Extracted data entries

--

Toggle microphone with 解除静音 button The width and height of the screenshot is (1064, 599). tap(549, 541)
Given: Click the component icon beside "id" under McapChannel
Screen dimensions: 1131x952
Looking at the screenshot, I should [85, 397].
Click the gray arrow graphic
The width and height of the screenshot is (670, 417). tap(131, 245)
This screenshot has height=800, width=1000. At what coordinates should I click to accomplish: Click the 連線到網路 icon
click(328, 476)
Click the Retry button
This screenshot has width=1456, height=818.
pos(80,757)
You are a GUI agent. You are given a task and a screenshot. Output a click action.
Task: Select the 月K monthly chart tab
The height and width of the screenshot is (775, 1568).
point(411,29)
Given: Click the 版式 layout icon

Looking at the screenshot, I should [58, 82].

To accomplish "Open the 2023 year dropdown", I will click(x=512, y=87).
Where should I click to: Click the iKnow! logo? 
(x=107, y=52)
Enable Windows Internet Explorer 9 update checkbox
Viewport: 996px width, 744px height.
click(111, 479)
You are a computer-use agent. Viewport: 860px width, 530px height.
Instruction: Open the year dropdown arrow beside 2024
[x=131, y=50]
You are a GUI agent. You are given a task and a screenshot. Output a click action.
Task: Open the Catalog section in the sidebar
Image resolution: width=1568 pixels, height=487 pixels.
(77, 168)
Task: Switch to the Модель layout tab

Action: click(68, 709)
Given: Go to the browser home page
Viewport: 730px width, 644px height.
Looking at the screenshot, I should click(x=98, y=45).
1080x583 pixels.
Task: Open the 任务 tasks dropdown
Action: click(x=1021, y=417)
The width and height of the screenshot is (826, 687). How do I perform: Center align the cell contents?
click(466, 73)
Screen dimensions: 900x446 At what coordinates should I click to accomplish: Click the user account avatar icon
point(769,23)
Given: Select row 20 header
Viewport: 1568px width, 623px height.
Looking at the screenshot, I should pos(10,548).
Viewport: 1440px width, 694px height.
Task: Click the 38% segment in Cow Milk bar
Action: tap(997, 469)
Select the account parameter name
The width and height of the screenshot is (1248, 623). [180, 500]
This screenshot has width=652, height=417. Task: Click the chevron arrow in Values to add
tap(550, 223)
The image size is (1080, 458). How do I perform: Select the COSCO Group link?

--

§ **EXERCISE DETAILS**
What needs duplicating is the run of lines from the one containing "Image resolution: width=1568" through the last line of the entries above, exact and complete.

§ **WORKED SOLUTION**
Image resolution: width=1568 pixels, height=487 pixels.
(77, 168)
Task: Switch to the Модель layout tab

Action: click(68, 709)
Given: Go to the browser home page
Viewport: 730px width, 644px height.
Looking at the screenshot, I should click(x=98, y=45).
1080x583 pixels.
Task: Open the 任务 tasks dropdown
Action: click(x=1021, y=417)
The width and height of the screenshot is (826, 687). How do I perform: Center align the cell contents?
click(466, 73)
Screen dimensions: 900x446 At what coordinates should I click to accomplish: Click the user account avatar icon
point(769,23)
Given: Select row 20 header
Viewport: 1568px width, 623px height.
Looking at the screenshot, I should pos(10,548).
Viewport: 1440px width, 694px height.
Task: Click the 38% segment in Cow Milk bar
Action: tap(997, 469)
Select the account parameter name
The width and height of the screenshot is (1248, 623). [180, 500]
This screenshot has width=652, height=417. Task: Click the chevron arrow in Values to add
tap(550, 223)
The image size is (1080, 458). How do I perform: Select the COSCO Group link?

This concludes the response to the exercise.